WHAT NEEDS TO BE DONE :: If a line in the records contains the string "agent", show that line.

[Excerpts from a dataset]
__________

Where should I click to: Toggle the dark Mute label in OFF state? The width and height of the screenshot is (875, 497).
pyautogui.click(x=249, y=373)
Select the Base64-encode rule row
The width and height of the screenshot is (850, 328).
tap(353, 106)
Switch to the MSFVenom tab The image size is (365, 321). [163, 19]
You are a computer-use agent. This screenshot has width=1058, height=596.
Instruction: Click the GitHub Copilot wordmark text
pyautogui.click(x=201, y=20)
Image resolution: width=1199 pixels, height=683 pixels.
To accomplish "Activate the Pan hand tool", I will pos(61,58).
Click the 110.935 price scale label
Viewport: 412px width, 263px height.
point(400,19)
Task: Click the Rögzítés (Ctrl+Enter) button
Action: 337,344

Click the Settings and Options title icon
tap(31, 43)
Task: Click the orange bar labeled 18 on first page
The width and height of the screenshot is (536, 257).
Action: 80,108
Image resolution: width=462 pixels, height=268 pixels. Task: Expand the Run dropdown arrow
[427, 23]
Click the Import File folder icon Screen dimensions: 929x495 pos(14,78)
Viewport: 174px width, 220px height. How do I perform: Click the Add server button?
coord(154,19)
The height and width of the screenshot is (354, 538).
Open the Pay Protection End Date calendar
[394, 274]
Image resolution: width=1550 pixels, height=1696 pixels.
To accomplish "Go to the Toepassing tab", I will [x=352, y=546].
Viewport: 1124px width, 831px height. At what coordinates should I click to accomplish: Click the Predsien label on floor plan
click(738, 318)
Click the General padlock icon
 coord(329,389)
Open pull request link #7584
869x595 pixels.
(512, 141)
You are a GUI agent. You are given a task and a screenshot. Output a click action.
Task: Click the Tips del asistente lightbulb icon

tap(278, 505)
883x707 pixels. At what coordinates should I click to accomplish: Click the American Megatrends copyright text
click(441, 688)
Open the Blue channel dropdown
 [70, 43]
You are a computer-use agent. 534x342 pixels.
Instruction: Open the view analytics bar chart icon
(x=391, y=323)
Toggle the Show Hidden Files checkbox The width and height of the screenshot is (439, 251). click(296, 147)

__________

REPLY TO THE EXERCISE ::
You are a computer-use agent. This screenshot has width=1058, height=596.
You are a GUI agent. You are given a task and a screenshot. Output a click action.
You are a computer-use agent. 534x342 pixels.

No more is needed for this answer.